A brief note: ';' in a list of options specifies failover, and '|' load-balancing. So "foo;bar" means "try foo, then bar", while "foo|bar;baz" means "try to load-balance queries between foo and bar, if that fails, try baz". This works for the squid proxy specifiers in default.local and also the server destinations in cern.ch.local .

Another note: the cache directory specified in default.local should be large enough to actually cache a useful amount of data on each worker node. 10Gb per VO is reported to be comfortably enough, for atlas and lhcb, and therefore is probably wildly exorbitant for any other VO that would be using it. I've tested, and you can happily set this directory to be readable only by the cvmfs user, which gives you a tiny bit more security.

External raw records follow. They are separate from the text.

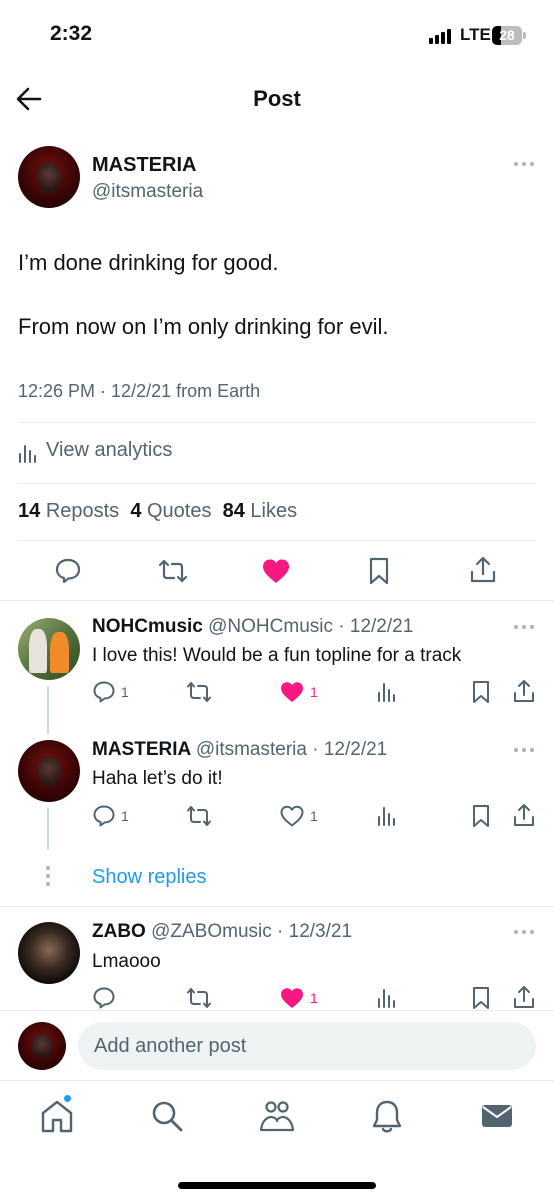  I want to click on likes-count: 84, so click(234, 511).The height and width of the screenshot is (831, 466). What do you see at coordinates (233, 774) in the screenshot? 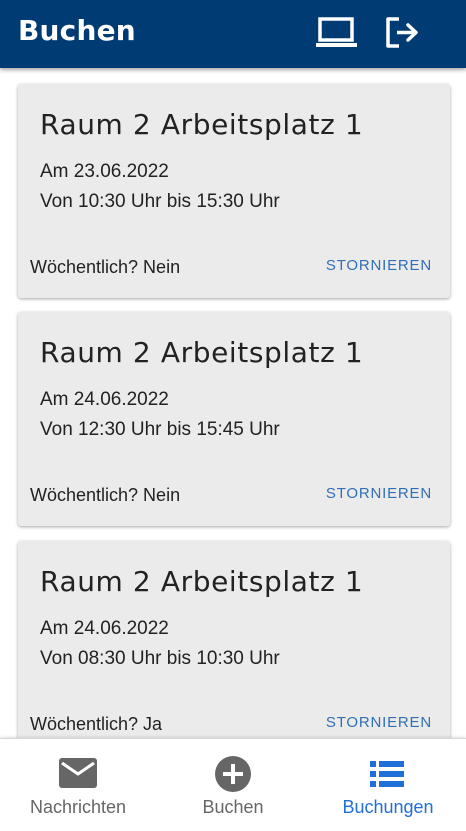
I see `add-circle-icon` at bounding box center [233, 774].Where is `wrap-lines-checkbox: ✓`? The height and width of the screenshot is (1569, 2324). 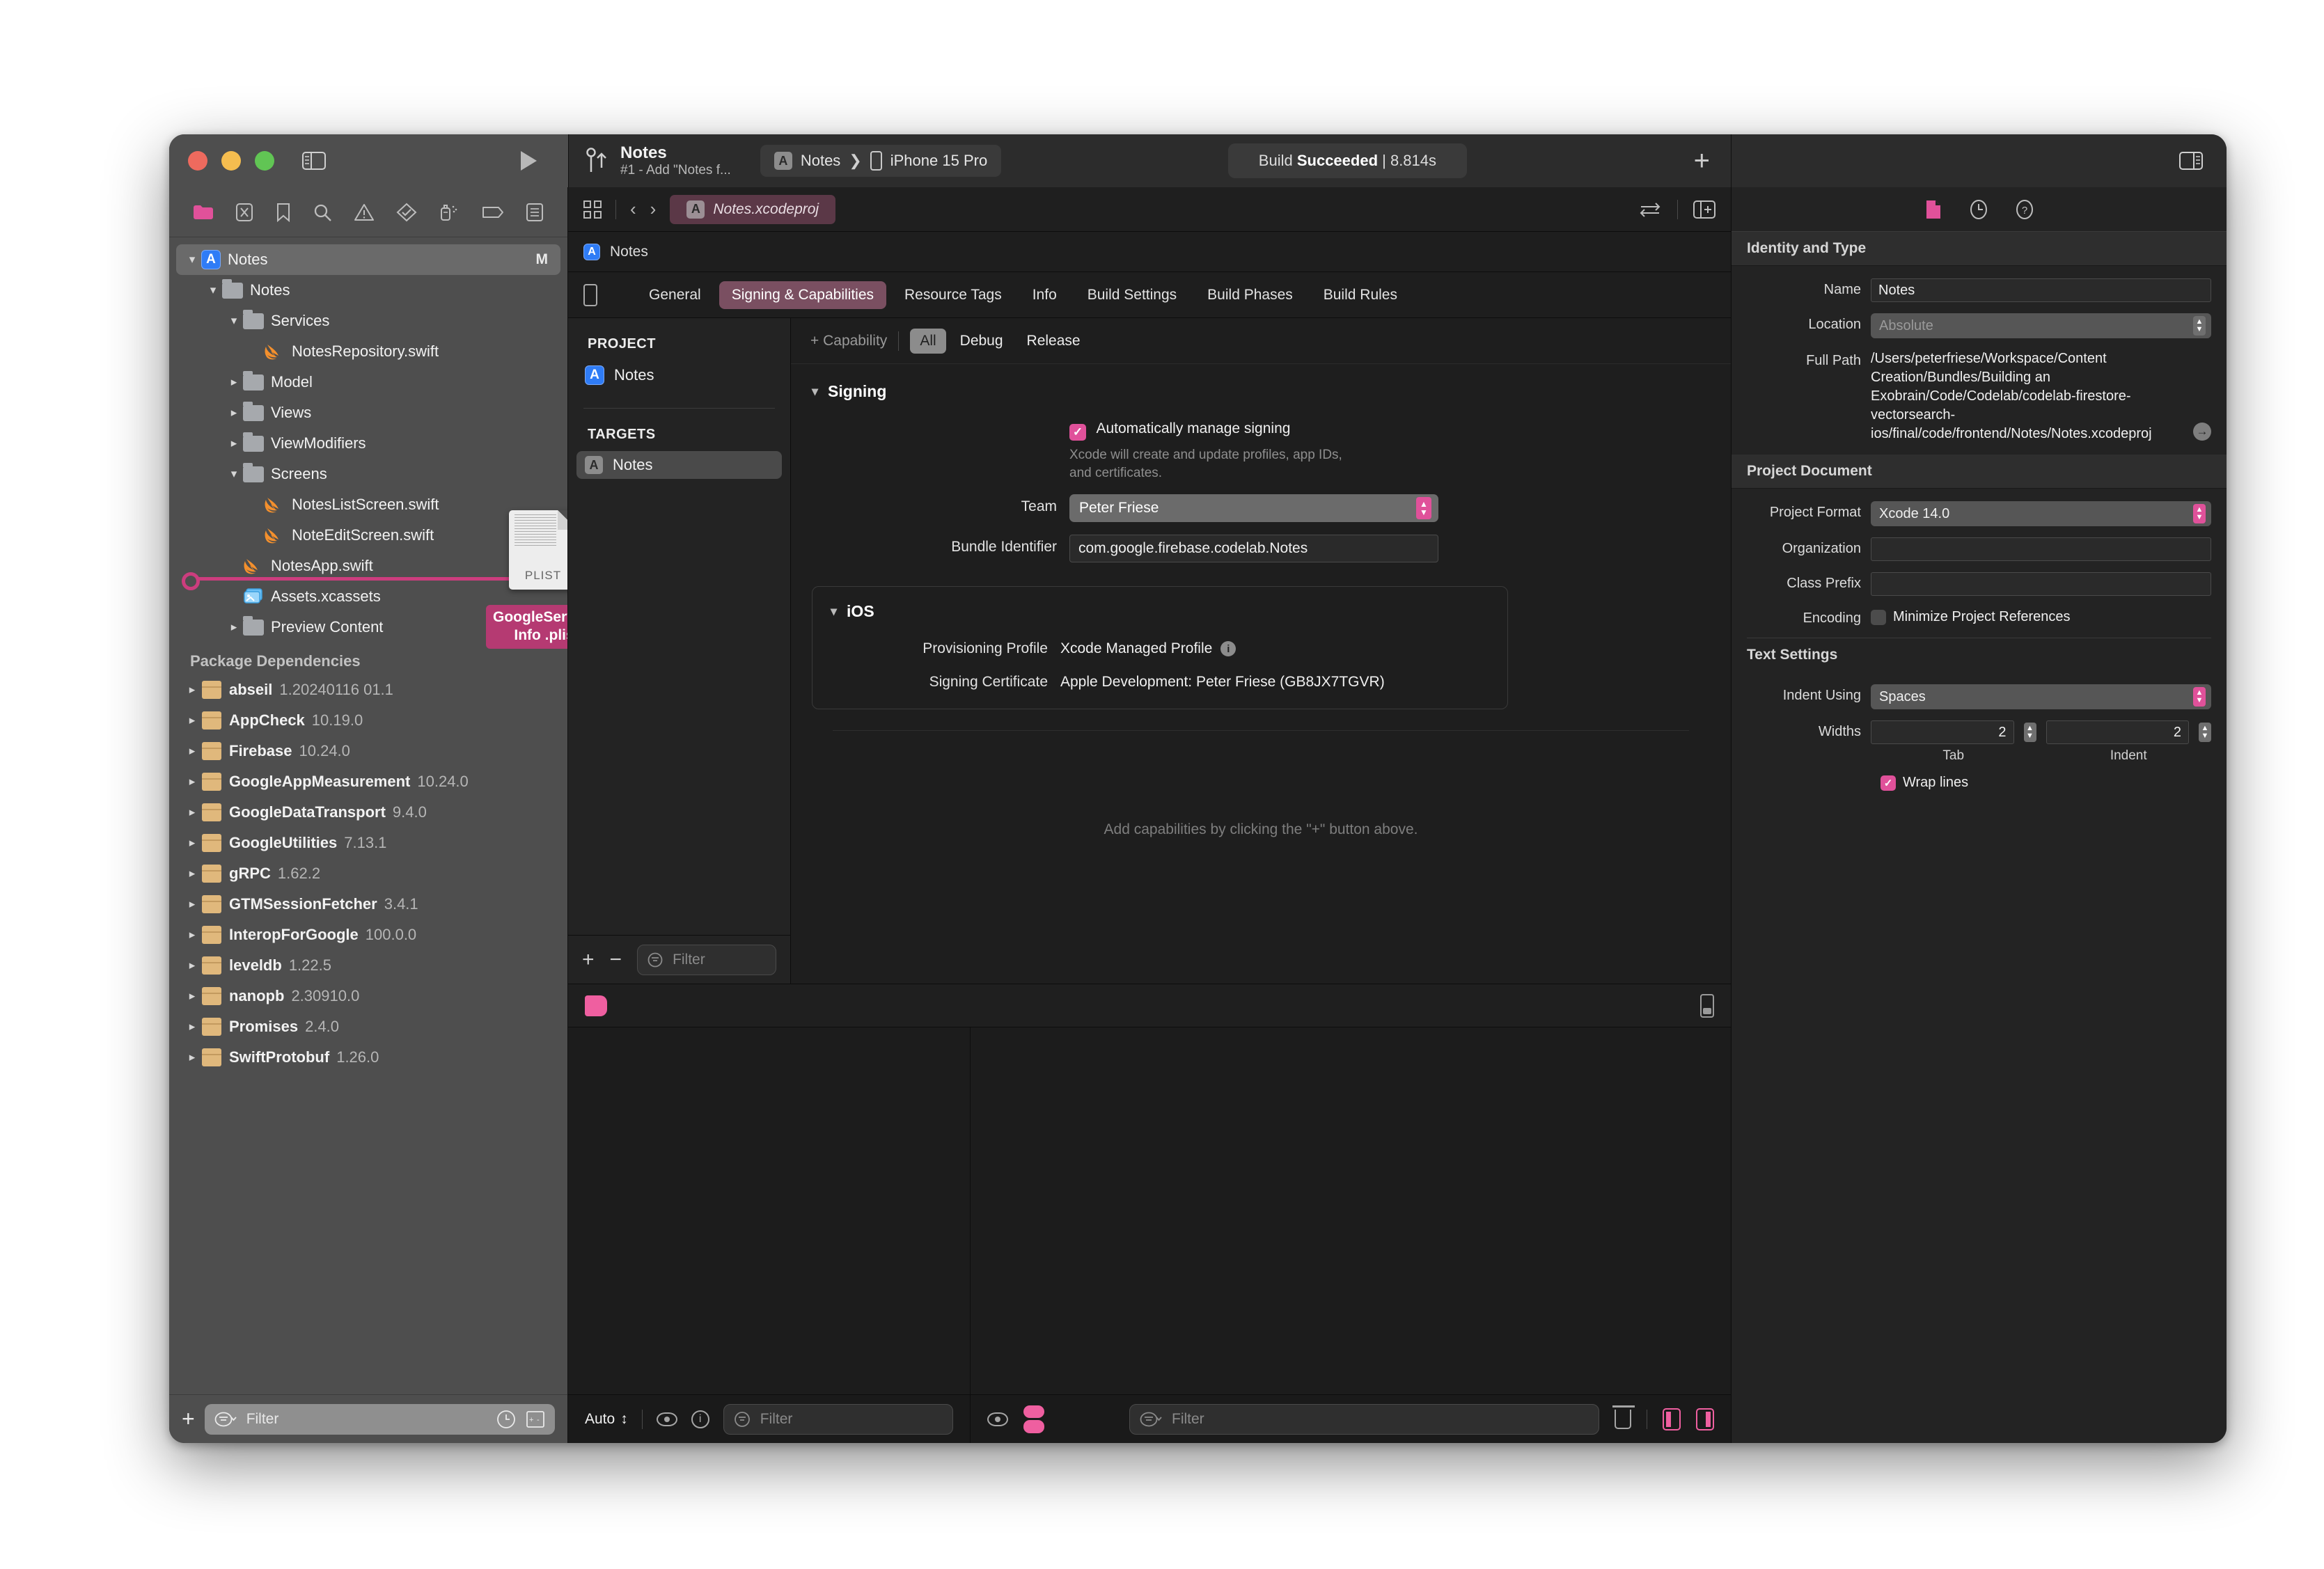 wrap-lines-checkbox: ✓ is located at coordinates (1888, 783).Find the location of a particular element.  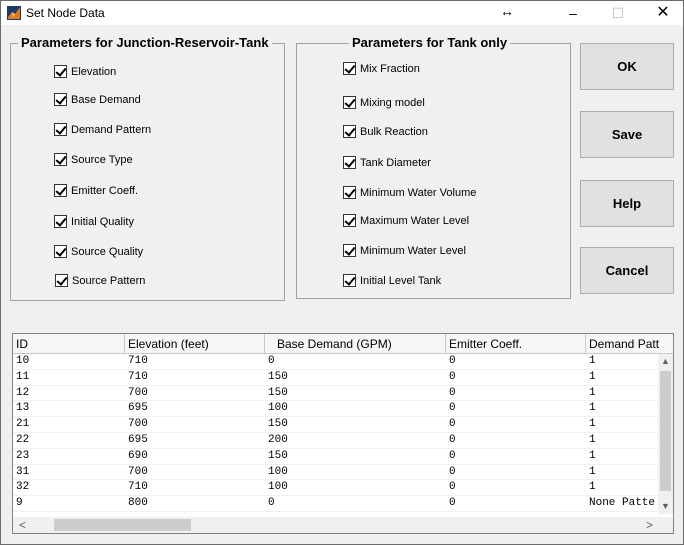

table-row: 11 710 150 0 1 is located at coordinates (336, 378).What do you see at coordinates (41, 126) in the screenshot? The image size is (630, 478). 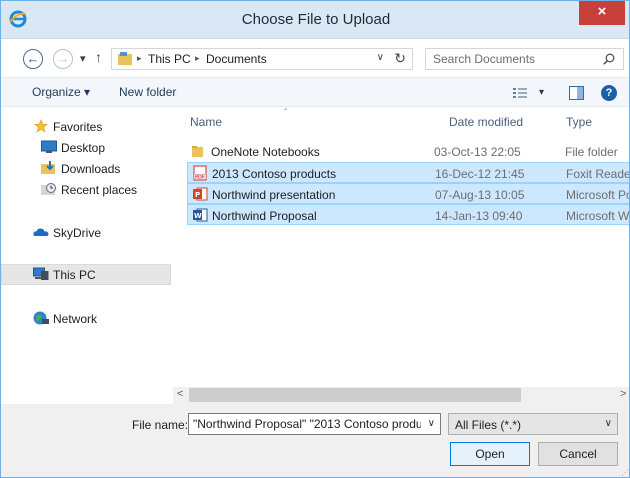 I see `star-icon` at bounding box center [41, 126].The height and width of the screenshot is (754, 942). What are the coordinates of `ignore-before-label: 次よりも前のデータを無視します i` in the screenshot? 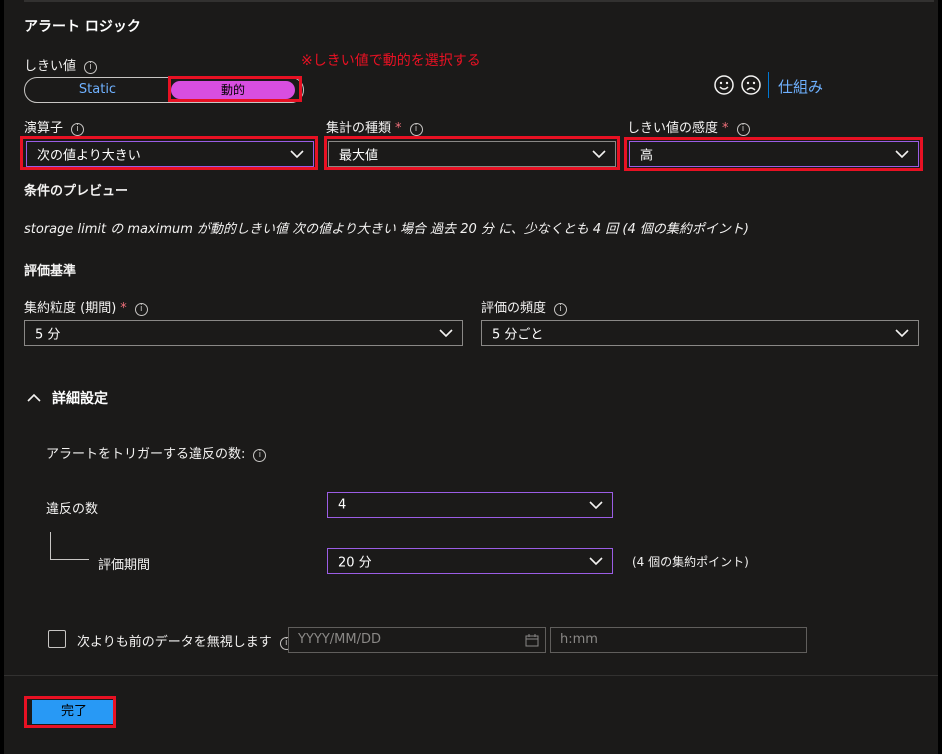 It's located at (185, 640).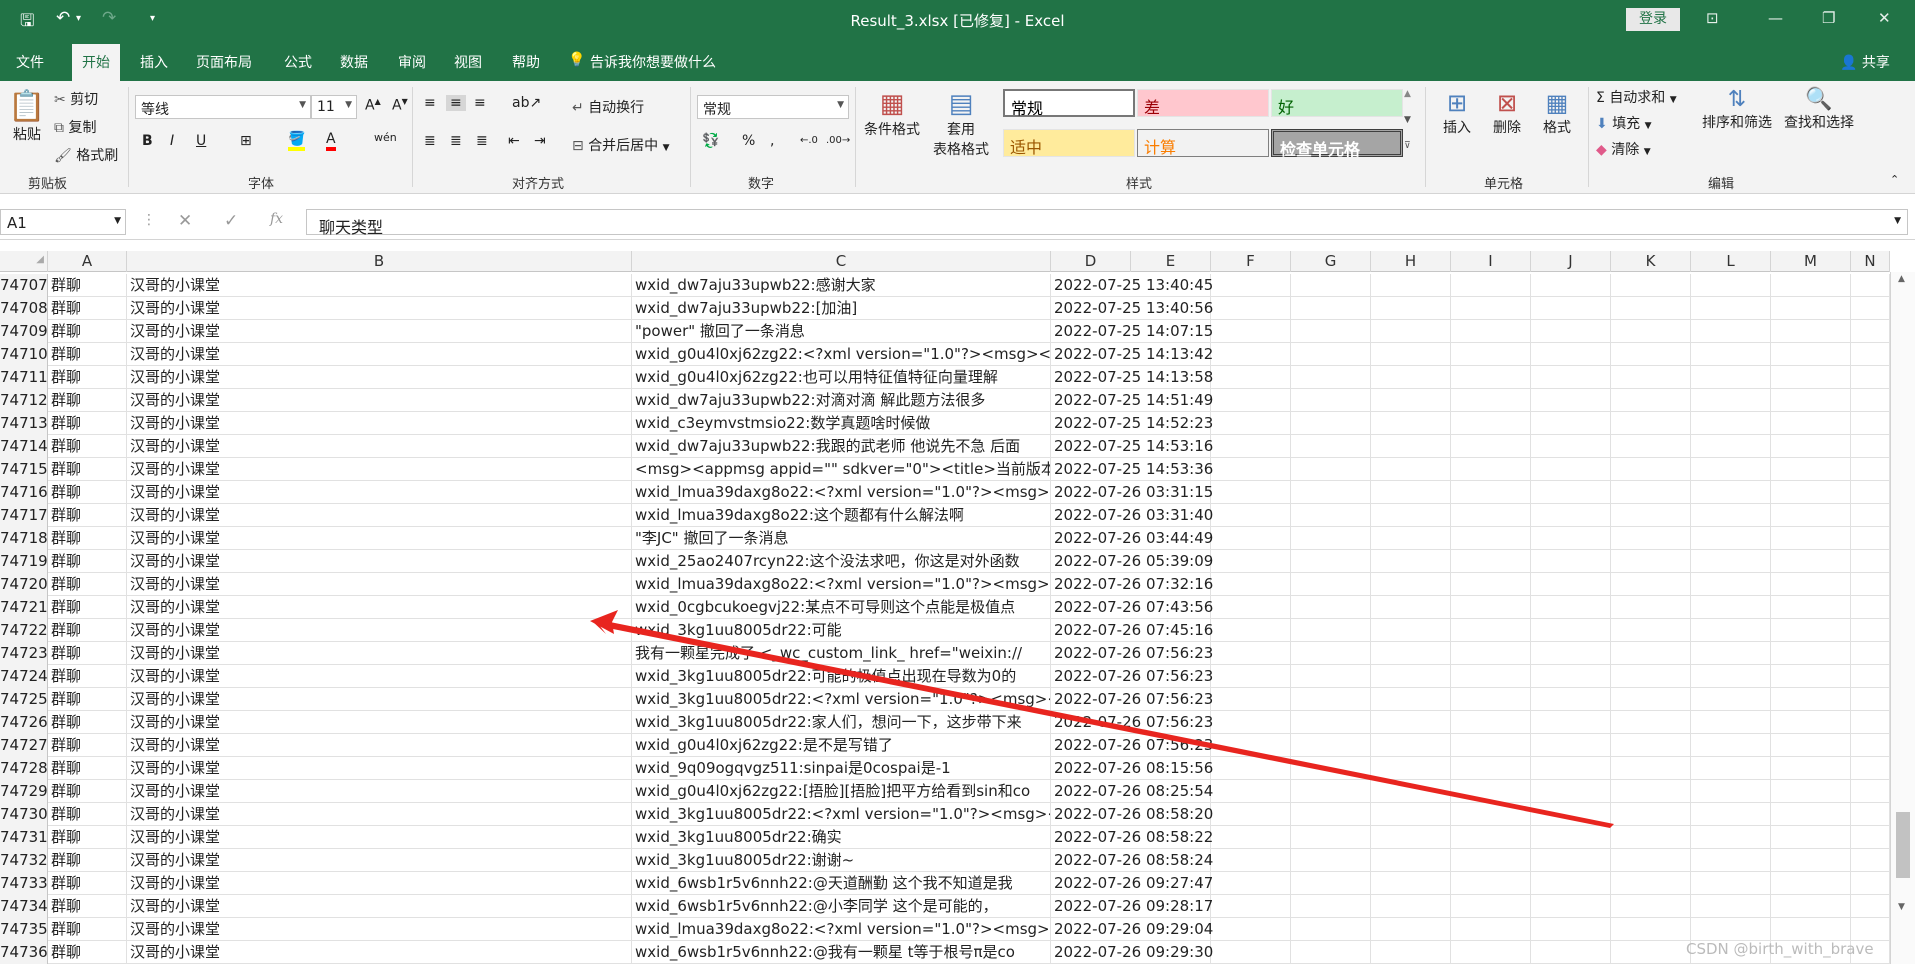 Image resolution: width=1915 pixels, height=969 pixels. Describe the element at coordinates (480, 103) in the screenshot. I see `align-bottom-icon: ≡` at that location.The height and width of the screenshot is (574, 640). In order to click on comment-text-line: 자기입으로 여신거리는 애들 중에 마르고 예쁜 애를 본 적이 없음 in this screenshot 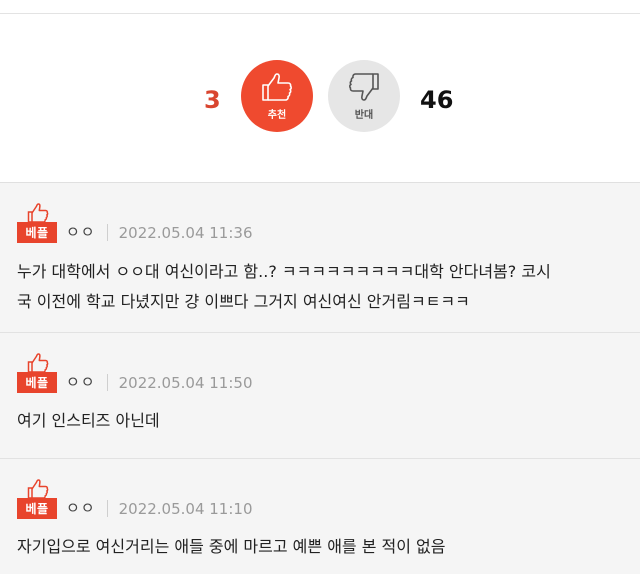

If you change the configuration files for cvmfs, you need to get it to reload them, like autofs.

service cvmfs reload

seems to work fine (and our cfengine config now does this if it has to update those config files).

In our case, I created the two config files, stuck them in the skel directories for worker nodes in cfengine, and added them to the list of files that are expected to be on worker nodes in the config.



5 ) You can check that all this is working by trying a service cvmfs probe
or explicitly mounting a cvmfs path somewhere outside of automount's config.
With the default config, atlas software is at /cvmfs/atlas.cern.ch and so on.

1 comment:

Unknown said...

Just to be clearer here the stratum1 service at CERN that you reference here is very much on production hardware and well within normal CERN IT operational procedures.

What is not fully in this status is the stratum0 service used essentially for doing the software installations in the first place. This will intime come under production services control.